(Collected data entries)
=== Section Start ===
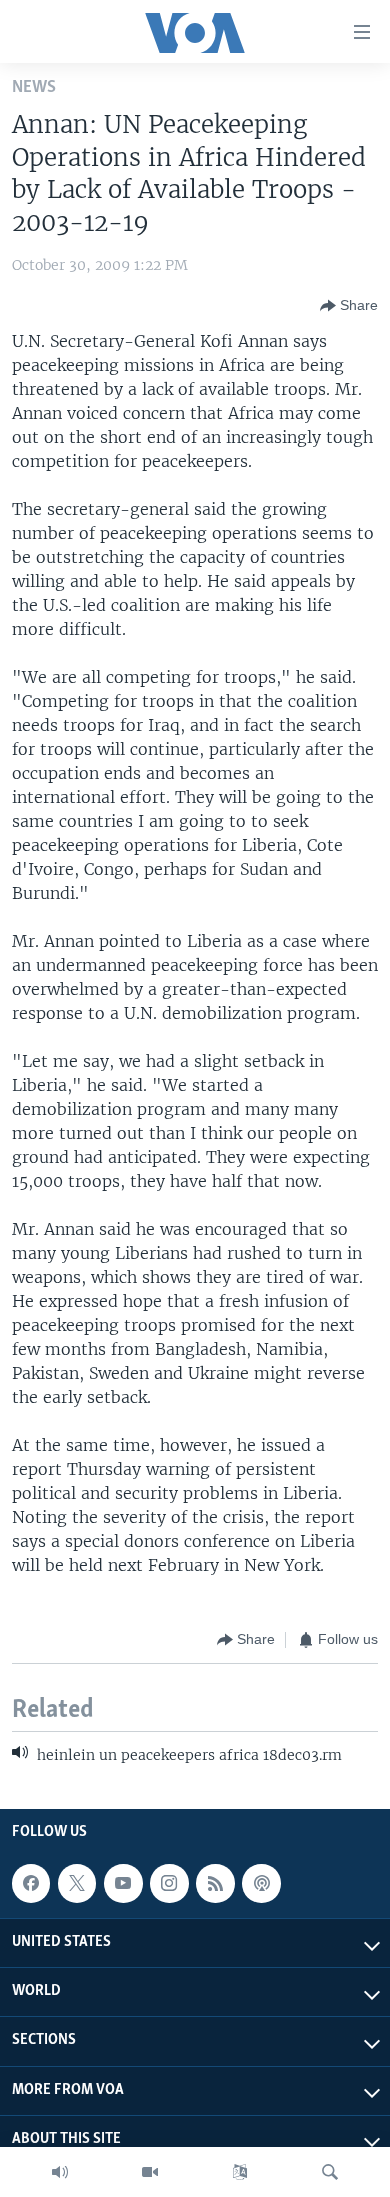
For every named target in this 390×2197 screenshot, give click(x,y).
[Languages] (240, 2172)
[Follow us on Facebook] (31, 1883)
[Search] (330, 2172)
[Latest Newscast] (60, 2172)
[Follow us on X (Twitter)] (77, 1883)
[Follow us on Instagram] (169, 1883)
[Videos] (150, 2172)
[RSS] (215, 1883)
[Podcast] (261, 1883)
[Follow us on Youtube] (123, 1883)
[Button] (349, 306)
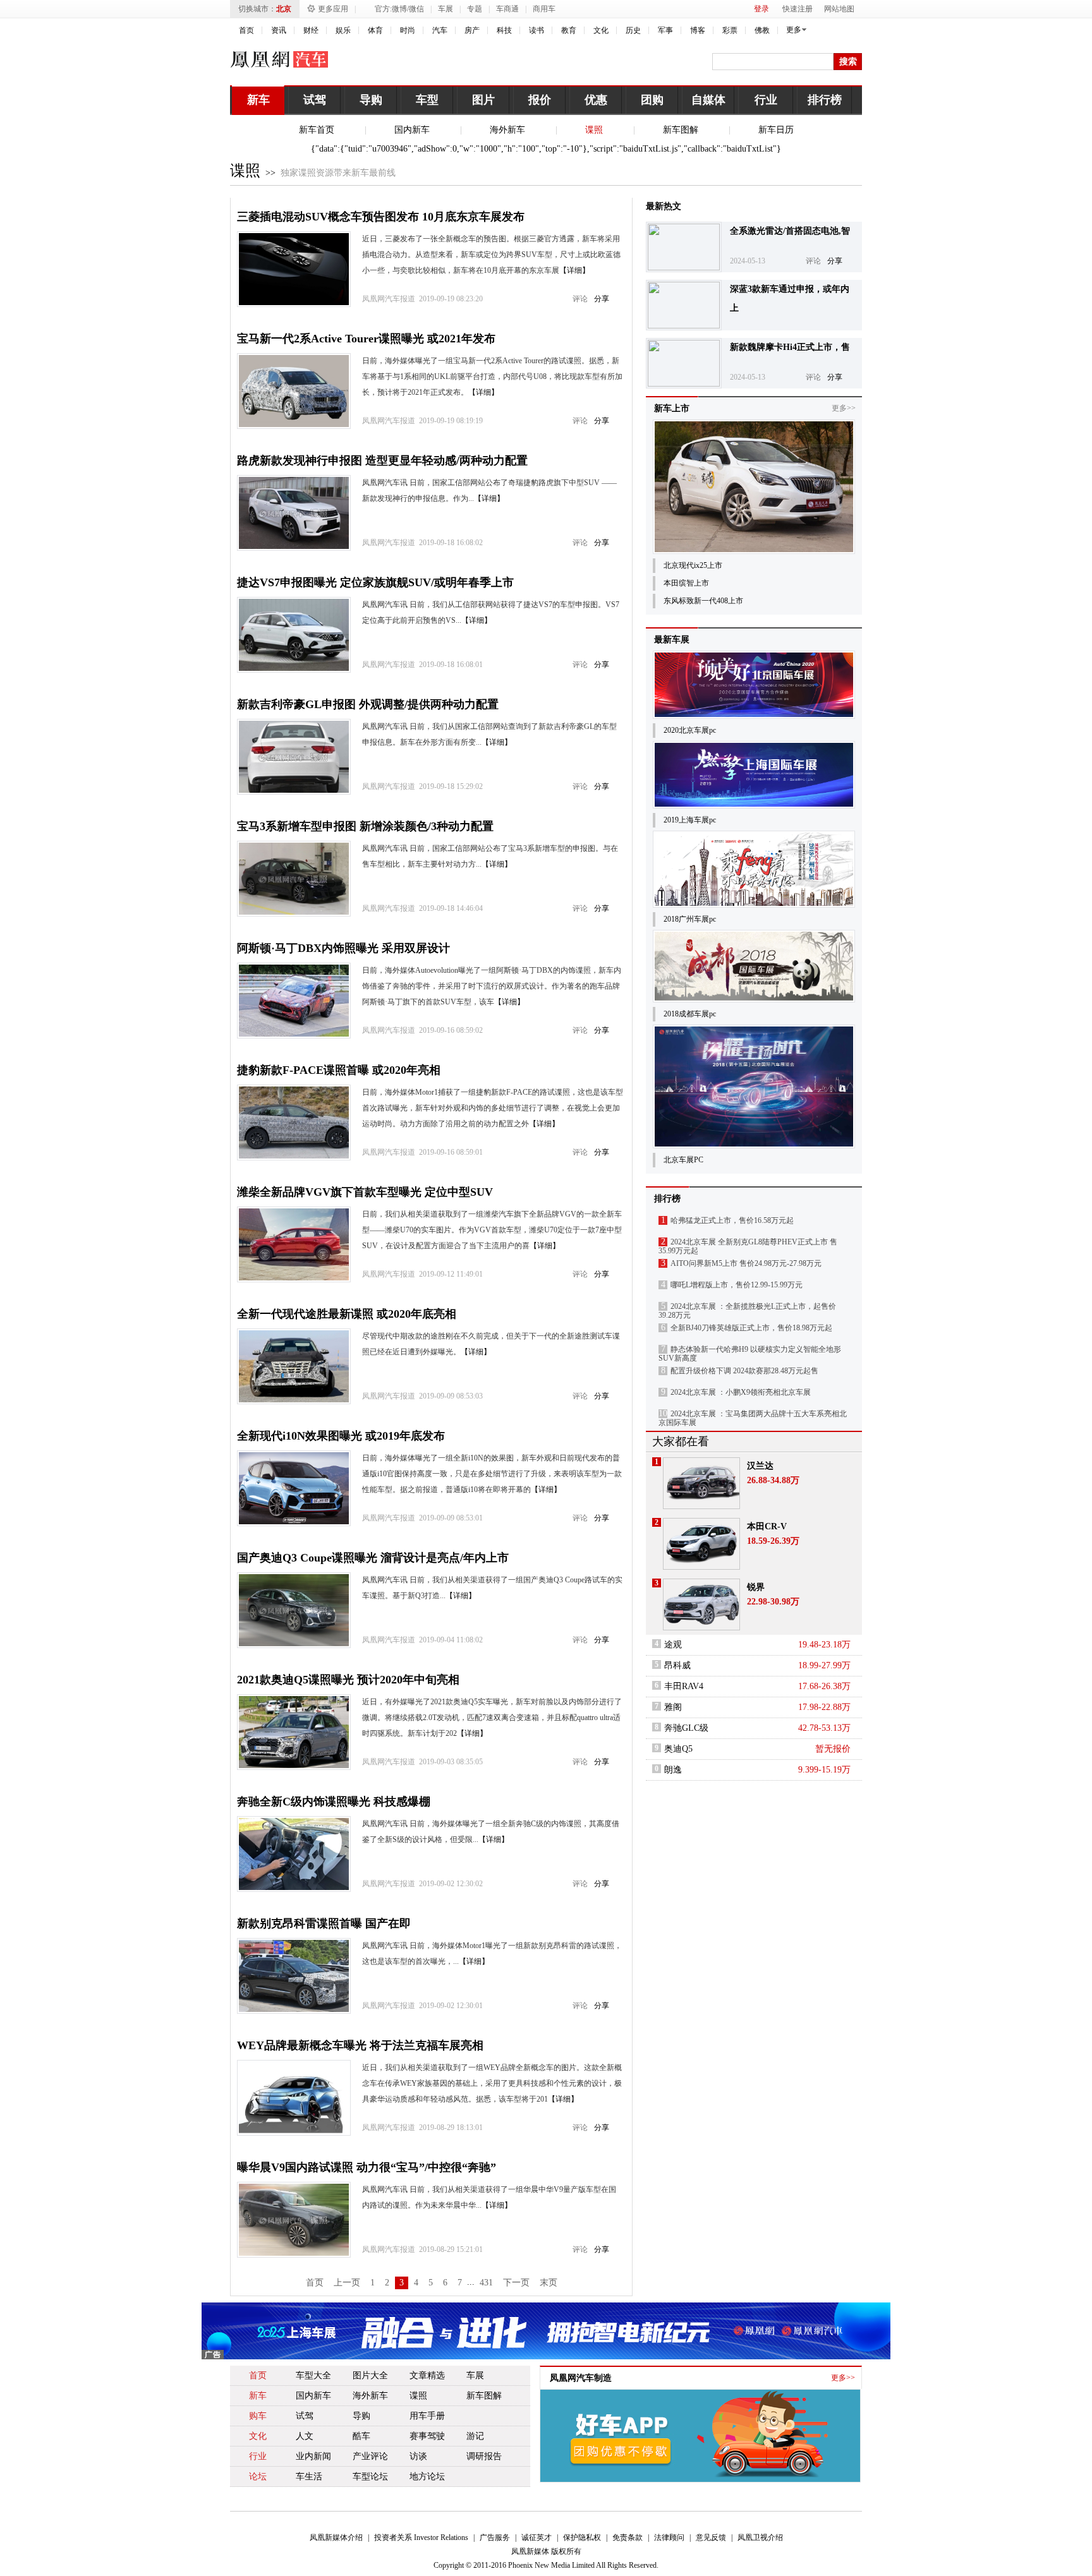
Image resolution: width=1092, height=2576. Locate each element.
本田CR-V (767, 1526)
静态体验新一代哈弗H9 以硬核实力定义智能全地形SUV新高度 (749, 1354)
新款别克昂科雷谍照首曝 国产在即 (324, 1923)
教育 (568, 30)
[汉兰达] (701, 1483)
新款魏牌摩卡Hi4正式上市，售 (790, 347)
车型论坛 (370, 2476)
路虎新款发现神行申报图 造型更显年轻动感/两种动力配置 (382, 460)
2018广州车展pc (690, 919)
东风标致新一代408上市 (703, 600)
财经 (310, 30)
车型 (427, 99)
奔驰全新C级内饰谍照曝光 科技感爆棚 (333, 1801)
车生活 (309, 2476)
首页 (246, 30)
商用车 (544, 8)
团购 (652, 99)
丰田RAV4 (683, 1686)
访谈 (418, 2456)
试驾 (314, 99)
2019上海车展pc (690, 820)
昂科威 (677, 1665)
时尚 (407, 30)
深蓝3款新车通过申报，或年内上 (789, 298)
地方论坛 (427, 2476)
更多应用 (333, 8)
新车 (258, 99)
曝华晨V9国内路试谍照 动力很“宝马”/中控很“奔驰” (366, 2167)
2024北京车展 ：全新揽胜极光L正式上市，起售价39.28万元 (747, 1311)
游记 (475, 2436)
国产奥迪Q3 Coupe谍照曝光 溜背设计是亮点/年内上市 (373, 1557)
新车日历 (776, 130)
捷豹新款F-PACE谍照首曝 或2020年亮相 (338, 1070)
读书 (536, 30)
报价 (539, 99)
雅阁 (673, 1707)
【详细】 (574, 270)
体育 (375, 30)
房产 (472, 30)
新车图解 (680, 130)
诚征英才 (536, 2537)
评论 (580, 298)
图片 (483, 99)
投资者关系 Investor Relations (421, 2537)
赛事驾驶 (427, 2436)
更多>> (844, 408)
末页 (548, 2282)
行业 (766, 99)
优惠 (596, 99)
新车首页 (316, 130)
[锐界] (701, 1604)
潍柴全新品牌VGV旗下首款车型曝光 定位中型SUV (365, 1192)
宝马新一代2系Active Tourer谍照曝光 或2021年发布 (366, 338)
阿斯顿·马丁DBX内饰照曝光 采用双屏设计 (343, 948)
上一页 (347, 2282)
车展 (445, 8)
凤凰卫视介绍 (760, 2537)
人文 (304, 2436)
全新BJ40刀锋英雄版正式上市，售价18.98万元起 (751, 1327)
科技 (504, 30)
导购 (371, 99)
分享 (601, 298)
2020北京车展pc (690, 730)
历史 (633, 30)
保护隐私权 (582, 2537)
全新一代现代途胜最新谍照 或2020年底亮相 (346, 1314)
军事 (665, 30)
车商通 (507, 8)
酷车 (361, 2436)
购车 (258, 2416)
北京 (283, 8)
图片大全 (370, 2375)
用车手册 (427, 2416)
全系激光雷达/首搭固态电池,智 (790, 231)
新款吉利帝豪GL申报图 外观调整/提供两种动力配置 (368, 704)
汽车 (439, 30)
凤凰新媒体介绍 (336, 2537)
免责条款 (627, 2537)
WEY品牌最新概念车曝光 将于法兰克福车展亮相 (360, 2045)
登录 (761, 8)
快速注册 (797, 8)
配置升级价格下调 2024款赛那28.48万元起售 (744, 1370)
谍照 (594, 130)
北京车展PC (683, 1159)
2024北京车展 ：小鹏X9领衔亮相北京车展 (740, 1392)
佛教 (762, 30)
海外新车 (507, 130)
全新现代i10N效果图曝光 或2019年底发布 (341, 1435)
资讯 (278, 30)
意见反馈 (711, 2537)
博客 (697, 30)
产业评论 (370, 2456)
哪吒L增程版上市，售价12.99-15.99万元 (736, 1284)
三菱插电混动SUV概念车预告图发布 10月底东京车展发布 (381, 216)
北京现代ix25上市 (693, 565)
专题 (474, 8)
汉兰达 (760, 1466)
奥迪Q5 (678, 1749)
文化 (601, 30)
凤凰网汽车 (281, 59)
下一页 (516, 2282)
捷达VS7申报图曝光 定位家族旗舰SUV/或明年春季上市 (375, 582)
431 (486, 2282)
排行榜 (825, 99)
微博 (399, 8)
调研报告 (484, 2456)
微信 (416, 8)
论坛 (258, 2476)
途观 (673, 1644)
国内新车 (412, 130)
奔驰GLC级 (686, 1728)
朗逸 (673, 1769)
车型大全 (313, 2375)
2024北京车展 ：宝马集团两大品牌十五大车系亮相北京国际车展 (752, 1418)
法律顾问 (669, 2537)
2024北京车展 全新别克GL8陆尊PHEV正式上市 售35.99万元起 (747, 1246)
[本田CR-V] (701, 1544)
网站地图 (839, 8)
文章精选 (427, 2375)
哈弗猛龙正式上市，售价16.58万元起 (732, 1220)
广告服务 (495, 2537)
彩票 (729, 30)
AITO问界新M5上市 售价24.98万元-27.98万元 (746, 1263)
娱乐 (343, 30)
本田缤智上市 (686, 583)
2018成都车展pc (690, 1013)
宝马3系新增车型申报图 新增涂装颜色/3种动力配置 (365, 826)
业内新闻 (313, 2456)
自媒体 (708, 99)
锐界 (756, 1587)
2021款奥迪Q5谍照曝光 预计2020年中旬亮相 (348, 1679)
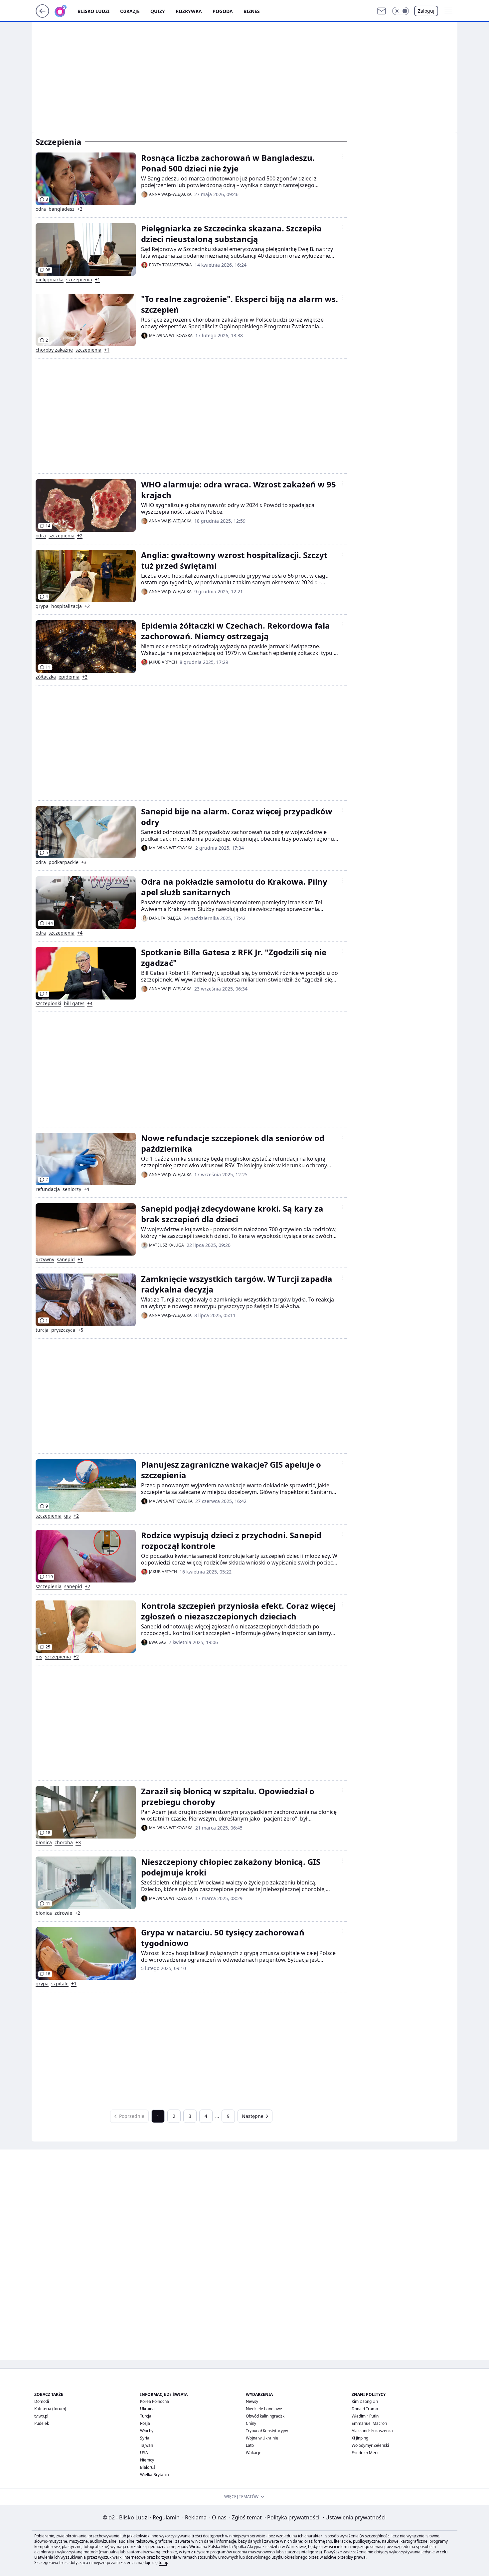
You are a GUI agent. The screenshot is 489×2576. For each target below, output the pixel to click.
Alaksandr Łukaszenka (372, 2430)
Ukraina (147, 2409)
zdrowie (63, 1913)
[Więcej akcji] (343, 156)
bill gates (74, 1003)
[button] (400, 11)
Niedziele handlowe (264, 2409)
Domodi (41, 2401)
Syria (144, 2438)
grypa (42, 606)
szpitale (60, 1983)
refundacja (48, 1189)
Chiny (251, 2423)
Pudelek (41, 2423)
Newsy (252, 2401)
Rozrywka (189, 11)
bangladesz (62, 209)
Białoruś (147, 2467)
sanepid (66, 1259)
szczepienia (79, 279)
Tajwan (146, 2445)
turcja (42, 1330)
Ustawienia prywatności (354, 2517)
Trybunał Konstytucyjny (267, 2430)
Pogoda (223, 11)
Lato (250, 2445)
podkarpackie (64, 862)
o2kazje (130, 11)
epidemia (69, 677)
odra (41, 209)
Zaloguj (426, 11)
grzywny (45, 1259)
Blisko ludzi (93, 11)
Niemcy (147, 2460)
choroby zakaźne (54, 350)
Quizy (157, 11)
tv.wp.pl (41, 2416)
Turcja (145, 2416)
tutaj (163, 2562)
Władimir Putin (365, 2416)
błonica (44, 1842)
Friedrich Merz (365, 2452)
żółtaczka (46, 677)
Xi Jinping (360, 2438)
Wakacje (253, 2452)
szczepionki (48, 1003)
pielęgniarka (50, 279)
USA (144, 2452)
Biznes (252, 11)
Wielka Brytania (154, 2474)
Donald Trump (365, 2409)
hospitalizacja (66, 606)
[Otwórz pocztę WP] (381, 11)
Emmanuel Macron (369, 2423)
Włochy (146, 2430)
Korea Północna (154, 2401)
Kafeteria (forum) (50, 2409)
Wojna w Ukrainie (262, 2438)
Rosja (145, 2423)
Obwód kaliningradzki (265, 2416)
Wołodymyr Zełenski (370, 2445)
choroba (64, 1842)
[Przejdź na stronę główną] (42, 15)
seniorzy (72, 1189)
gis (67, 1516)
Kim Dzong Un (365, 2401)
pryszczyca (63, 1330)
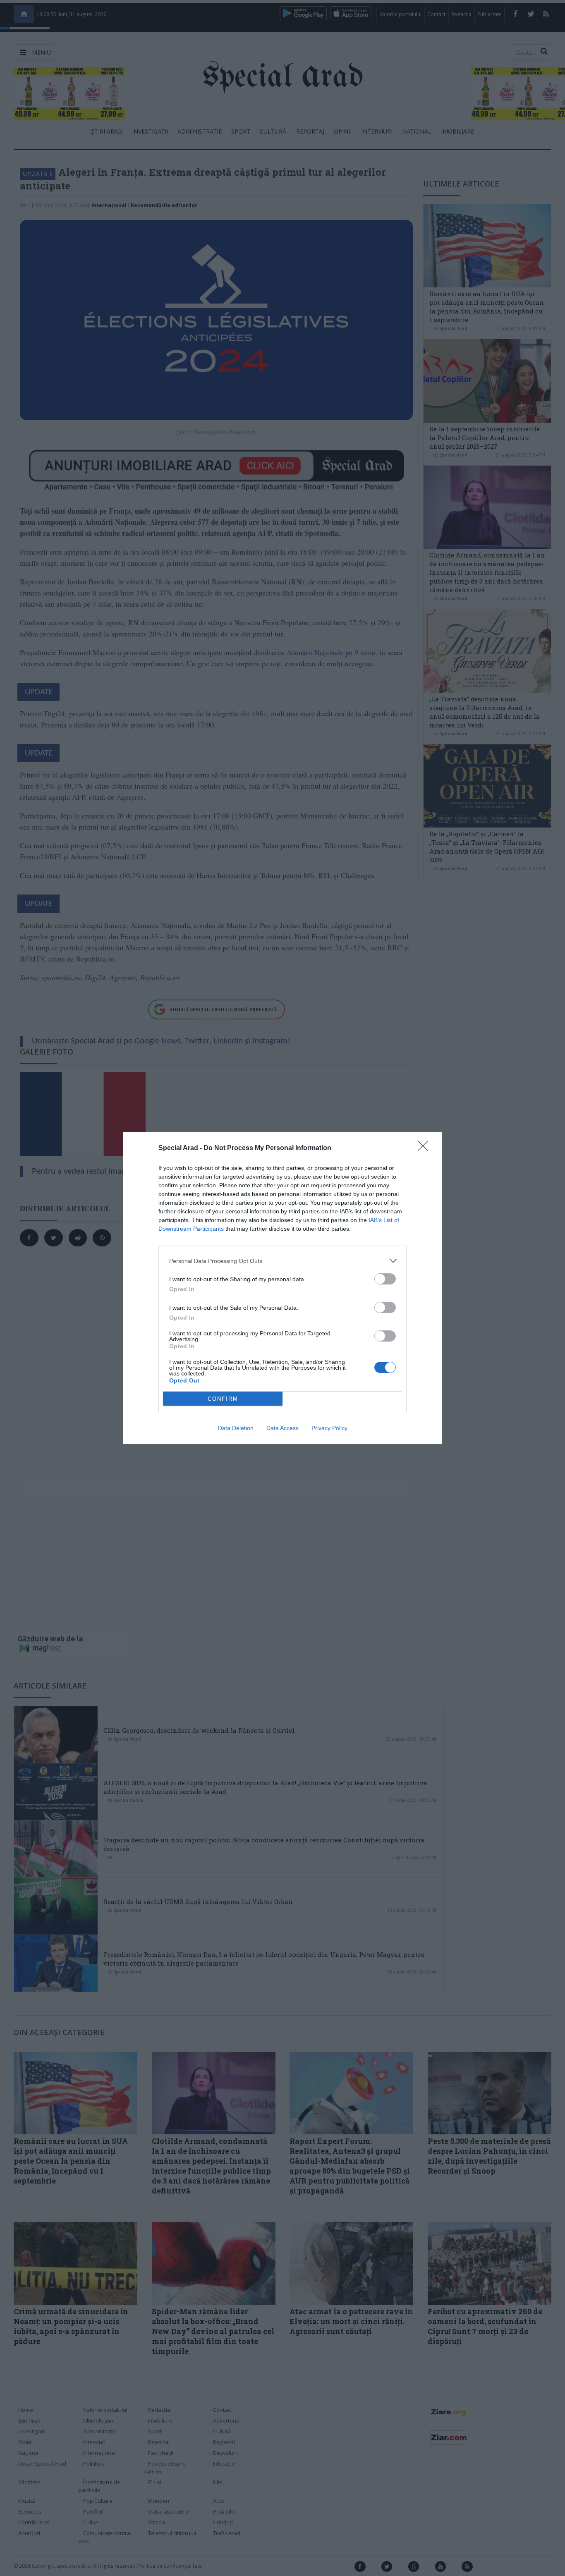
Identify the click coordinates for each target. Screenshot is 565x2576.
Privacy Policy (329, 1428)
=== Section End ===
TASK:
Each line from the top of the records through the one containing "报价 (539, 99)" needs to be transcribed exactly, without pictures.

RESPONSE BOX:
For every named target in this 390×2197 screenshot, give click(x,y).
[Languages] (240, 2172)
[Follow us on Facebook] (31, 1883)
[Search] (330, 2172)
[Latest Newscast] (60, 2172)
[Follow us on X (Twitter)] (77, 1883)
[Follow us on Instagram] (169, 1883)
[Videos] (150, 2172)
[RSS] (215, 1883)
[Podcast] (261, 1883)
[Follow us on Youtube] (123, 1883)
[Button] (349, 306)
Image resolution: width=1092, height=2576. Locate each element.
本田CR-V (767, 1526)
静态体验新一代哈弗H9 以硬核实力定义智能全地形SUV新高度 (749, 1354)
新款别克昂科雷谍照首曝 国产在即 (324, 1923)
教育 (568, 30)
[汉兰达] (701, 1483)
新款魏牌摩卡Hi4正式上市，售 (790, 347)
车型论坛 (370, 2476)
路虎新款发现神行申报图 造型更显年轻动感/两种动力配置 (382, 460)
2018广州车展pc (690, 919)
东风标致新一代408上市 (703, 600)
财经 (310, 30)
车型 (427, 99)
奔驰全新C级内饰谍照曝光 科技感爆棚 (333, 1801)
车生活 (309, 2476)
首页 (246, 30)
商用车 (544, 8)
团购 (652, 99)
丰田RAV4 (683, 1686)
访谈 (418, 2456)
试驾 (314, 99)
2019上海车展pc (690, 820)
昂科威 (677, 1665)
时尚 (407, 30)
深蓝3款新车通过申报，或年内上 (789, 298)
地方论坛 (427, 2476)
更多应用 (333, 8)
新车 (258, 99)
曝华晨V9国内路试谍照 动力很“宝马”/中控很“奔驰” (366, 2167)
2024北京车展 ：全新揽胜极光L正式上市，起售价39.28万元 (747, 1311)
游记 (475, 2436)
国产奥迪Q3 Coupe谍照曝光 溜背设计是亮点/年内上市 (373, 1557)
新车日历 (776, 130)
捷豹新款F-PACE谍照首曝 或2020年亮相 (338, 1070)
读书 (536, 30)
报价 (539, 99)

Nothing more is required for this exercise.